At breakfast the next morning Lucille had greeted Neville with the challenge of what he would do about the baby’s registration, since both the Registry desk and his office opened at eight o’clock. He had responded briskly that he would alert his office that he would be delayed and had left for the Registry right after his morning tea, giving the impression that his plan had been arranged before rather than because of her prodding. Thus, the name of baby Jewel Albertha Enright, the middle name being that of her paternal grandmother, had been entered in the Registry by her father on time.

Lucille had explained to me that just the few words from Abel had helped her to face the fact that Neville would never regard the matter of naming his daughter as a priority, so that it was up to her to take the initiative; and Abel’s describing the baby as her “little jewel” had confirmed in her mind that she was exactly that to her and deserving of having that put on record.

She had not wished to share this thought with Neville, who had only asked the question out of idle curiosity, anyway. She had resolved to demand the attention due to her daughter from her father and had therefore followed through with insistence that he complete the duty of registering her. After all, he had named their dead son and mourned his loss ever since. Jewel, his daughter, was here now, alive, and deserving of his notice!

But Neville’s and the whole town’s preoccupation with the burglary had overshadowed Jewel’s presence in their midst to everyone but Lucille and the household staff, who were charmed and absorbed with her.


Lucille confided that as a rule Neville never discussed his work with her, except this one occasion when he had shared the name of one of the suspects on whom he had been requested to seek background information, being unwilling for any of his subordinates to know about it. The person in question had been the grandson of the Alcalde (Mayor) of the Maya village nearest the excavation site, details of whose whereabouts and activities were being studied. Both she and Neville knew the young man personally and had great trust in him.

The Mayas in general, especially those living in villages near excavation sites, were more knowledgeable and proud of the ruins than were most of the country’s other inhabitants. This young man was attending secondary school in the capital on a scholarship and aspired to be the first native archaeologist, making great progress towards that goal. He was pursuing his ambition during every spare moment, spending both long and short vacations on sites all over the country where any activity was taking place. That such a person could seriously be considered as a culprit seemed a wild idea rather than the result of careful examination of the evidence; and both she and Neville had been relieved when he had been cleared from the list of suspects later on.

When matters had come to a head with the investigation, Neville had been placed on standby for instructions from headquarters as to the name of the perpetrator, the buyer’s representative, the exact pick-up spot, date and time, when he was to assign his “best” man to intercept the transaction, arrest and put both parties in lock-up, then inform headquarters. His instructions had been so detailed as to raise the question in his mind whether his competence at mounting such an operation on his own initiative had been in doubt by his superiors.

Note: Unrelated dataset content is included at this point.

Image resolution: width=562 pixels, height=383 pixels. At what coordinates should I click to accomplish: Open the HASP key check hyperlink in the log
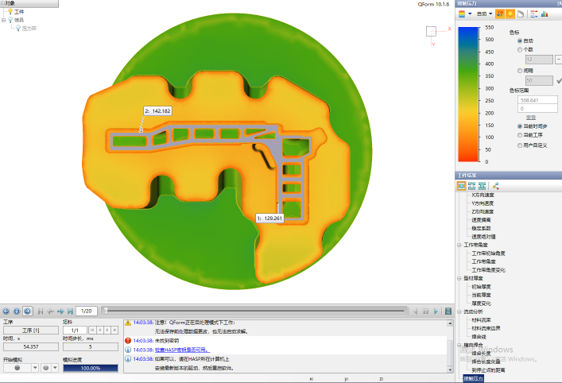click(x=182, y=350)
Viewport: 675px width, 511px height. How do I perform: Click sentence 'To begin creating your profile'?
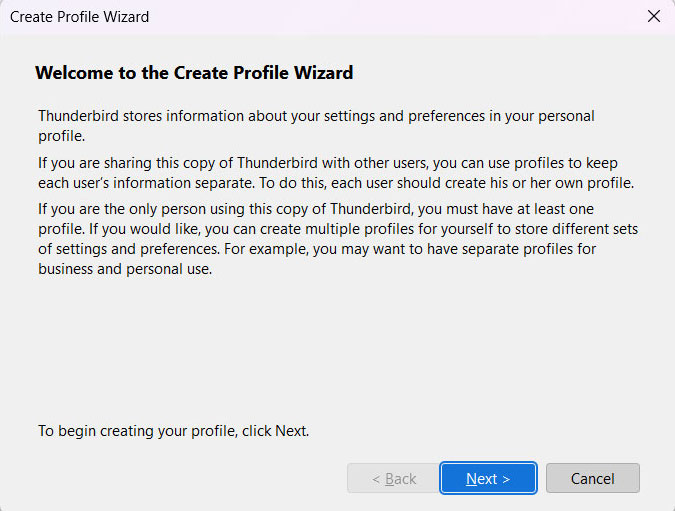coord(173,431)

Ever since the notice Neville had moved around in a thoughtful, preoccupied state and one night, several weeks later, had gone to the master bedroom to say good-night to Lucille and Jewel, as had become his practice since the baby’s registration. Lucille suspected that he timed his coming when the baby was usually asleep to avoid the risk of experiencing her withdrawal from him.

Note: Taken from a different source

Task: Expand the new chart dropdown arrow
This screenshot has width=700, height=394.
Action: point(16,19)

After bending and kissing the baby on her cheek, he had faced Lucille, saying he had a favour to ask of her. She had nodded casually to hide her surprise at the unusual request, and he had confided that acting on his own he was going out to check on some details of the case that had raised some questions in his mind and wanted her promise to look after his children if anything should happen to him. The very matter-of-fact manner in which he had spoken had caused alarm in Lucille, and a chill had come over her as she started to notice that he wore dark clothes, including a wind-breaker even though it was warm, a wind-breaker which appeared to conceal something, as well as quiet rubber-soled shoes. She had asked outright if he had received further word from headquarters, at which he had shaken his head, saying only that there was something puzzling him which he needed to check out for himself.


When Neville had not returned by morning and she had heard nothing from him, Lucille had sent Kent to ask Corporal Miguel to come and see her; and on his arrival had known from his expression that he had expected her call. When he had taken the initiative of asking her to sit down, she had known that he had bad news.

What had followed had been the details of how Neville’s life was lost. When he had not been heard from at the station by five that morning Corporal Miguel had immediately notified the District Commissioner, who had given instructions to mount a search party and proceed to a specific spot. When he had not been found there, they had followed various clues that had led them to a site where his body had lain on the ground on his back, his gun, one shell discharged, clutched in his right hand and dried blood marking the path along a chop wound across his right shoulder ending at his throat. Behind and to the right of his body had been that of a mature Maya, machete in hand stained with blood, and a gunshot wound at his temple.

From the physical evidence it had been deduced that Station Sergeant Neville Basil Enright had bled to death from the chop wound to his throat, neck and right shoulder, administered by one Agripino Moh, at about 1.00 a.m., Moh himself having died almost instantaneously from a gunshot wound to the temple at the hand of an unknown person. Neither artefacts nor money had been found at the scene.

Strangely enough, the action had taken place at a site by a roundabout route to a slight clearing deep in the high bush behind the police compound.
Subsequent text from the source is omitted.